À la veille de l’examen des motions de censure à l’Assemblée nationale, le Premier ministre a prononcé hier devant les sénateurs sa déclaration de politique générale, pour partie très semblable à celle prononcée devant l’Assemblée nationale. Mais, face à la « chambre des territoires », Sébastien Lecornu a donné quelques précisions supplémentaires sur le sort réservé aux collectivités dans le projet de budget.
Contre-vérité
Alors que, devant les députés, il n’avait quasiment pas évoqué les collectivités – si ce n’est pour dire qu’elles représentent un « bloc massif » de dépenses sur lequel des économies sont à faire, Sébastien Lecornu a évoqué « l’effort » demandé aux collectivités dans le cadre du projet de budget pour 2026, disant comprendre que « cet effort est difficile et parfois incompris ». Mais il aura sans doute provoqué une certaine stupéfaction chez certains sénateurs en poursuivant : « Aussi ai-je souhaité que les moyens alloués aux collectivités maintiennent une trajectoire de hausse en 2026. » Le Premier ministre, depuis sa nomination, dit souvent que son poste demande du « courage » – mais ce qu’il montre ici, c’est surtout qu’il ne manque pas d’audace.

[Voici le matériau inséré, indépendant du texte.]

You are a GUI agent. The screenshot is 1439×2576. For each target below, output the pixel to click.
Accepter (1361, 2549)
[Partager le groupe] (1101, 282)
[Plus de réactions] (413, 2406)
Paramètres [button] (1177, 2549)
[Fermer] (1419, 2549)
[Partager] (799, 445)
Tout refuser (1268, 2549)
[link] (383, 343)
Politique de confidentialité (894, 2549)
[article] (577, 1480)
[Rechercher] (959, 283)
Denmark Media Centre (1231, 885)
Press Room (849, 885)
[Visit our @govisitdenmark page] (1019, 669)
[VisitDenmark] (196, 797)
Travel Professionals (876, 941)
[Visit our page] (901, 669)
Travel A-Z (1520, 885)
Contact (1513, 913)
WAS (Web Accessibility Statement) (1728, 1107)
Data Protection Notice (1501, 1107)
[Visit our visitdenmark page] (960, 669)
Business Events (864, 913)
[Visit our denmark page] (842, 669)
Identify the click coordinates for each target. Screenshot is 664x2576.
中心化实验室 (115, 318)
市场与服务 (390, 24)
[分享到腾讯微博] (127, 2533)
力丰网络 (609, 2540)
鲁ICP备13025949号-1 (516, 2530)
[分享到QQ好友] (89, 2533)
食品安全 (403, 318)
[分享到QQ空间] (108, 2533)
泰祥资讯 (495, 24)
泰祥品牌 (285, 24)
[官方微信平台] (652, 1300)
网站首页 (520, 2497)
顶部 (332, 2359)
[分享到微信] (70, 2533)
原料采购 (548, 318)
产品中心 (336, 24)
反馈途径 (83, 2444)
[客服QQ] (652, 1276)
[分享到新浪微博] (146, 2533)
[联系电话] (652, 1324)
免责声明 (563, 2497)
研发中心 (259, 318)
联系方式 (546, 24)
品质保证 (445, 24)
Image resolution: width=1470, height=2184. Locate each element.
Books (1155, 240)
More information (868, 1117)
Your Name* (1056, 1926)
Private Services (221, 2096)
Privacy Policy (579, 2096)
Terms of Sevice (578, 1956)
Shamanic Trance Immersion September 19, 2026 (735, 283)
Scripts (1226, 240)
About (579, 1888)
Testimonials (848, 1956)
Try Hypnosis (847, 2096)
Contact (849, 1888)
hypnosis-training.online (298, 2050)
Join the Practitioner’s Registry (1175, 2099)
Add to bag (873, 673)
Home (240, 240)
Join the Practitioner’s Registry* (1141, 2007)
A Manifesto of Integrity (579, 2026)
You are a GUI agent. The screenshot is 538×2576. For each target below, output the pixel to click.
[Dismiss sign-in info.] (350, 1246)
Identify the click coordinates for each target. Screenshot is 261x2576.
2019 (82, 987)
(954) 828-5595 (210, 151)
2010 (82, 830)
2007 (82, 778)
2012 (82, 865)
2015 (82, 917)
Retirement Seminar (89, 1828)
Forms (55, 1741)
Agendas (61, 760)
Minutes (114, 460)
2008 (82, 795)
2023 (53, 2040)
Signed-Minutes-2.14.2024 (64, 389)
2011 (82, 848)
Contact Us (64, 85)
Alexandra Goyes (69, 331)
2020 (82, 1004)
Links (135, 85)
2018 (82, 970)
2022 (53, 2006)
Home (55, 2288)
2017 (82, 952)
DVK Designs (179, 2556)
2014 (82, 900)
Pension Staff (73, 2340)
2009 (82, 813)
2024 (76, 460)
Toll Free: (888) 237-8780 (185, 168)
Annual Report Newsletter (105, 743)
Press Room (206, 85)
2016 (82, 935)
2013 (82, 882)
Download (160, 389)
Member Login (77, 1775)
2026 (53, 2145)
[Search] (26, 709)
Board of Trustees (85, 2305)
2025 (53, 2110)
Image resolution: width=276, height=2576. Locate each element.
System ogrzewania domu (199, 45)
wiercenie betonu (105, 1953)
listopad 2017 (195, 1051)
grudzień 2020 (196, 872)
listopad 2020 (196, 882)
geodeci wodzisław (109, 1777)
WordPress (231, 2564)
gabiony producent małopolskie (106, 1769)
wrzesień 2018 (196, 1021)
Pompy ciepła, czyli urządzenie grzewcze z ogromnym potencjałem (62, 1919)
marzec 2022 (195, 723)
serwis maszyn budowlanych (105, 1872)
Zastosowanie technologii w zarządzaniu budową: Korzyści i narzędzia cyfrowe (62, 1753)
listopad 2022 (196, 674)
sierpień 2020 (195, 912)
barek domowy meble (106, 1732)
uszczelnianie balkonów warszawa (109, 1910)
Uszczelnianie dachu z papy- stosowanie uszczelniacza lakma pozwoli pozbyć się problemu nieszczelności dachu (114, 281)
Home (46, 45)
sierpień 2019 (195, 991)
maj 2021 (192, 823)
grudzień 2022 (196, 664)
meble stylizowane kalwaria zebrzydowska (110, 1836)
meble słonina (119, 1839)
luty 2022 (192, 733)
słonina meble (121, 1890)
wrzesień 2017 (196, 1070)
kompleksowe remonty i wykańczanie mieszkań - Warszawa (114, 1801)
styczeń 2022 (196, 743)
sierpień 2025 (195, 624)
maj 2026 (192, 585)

Affirmer que le budget 2026 permet de « maintenir une trajectoire de hausse » sur « les moyens alloués aux collectivités » est en effet une contre-vérité absolue – quand le projet de loi de finances annonce une DGF gelée, c’est-à-dire diminuée si l'on tient compte de l'inflation, un Dilico doublé, un Fonds vert réduit à la portion congrue, et un effort financier demandé aux collectivités que la ministre du Budget elle-même chiffre à 4,6 milliards d’euros, ce qui est certainement très sous-estimé.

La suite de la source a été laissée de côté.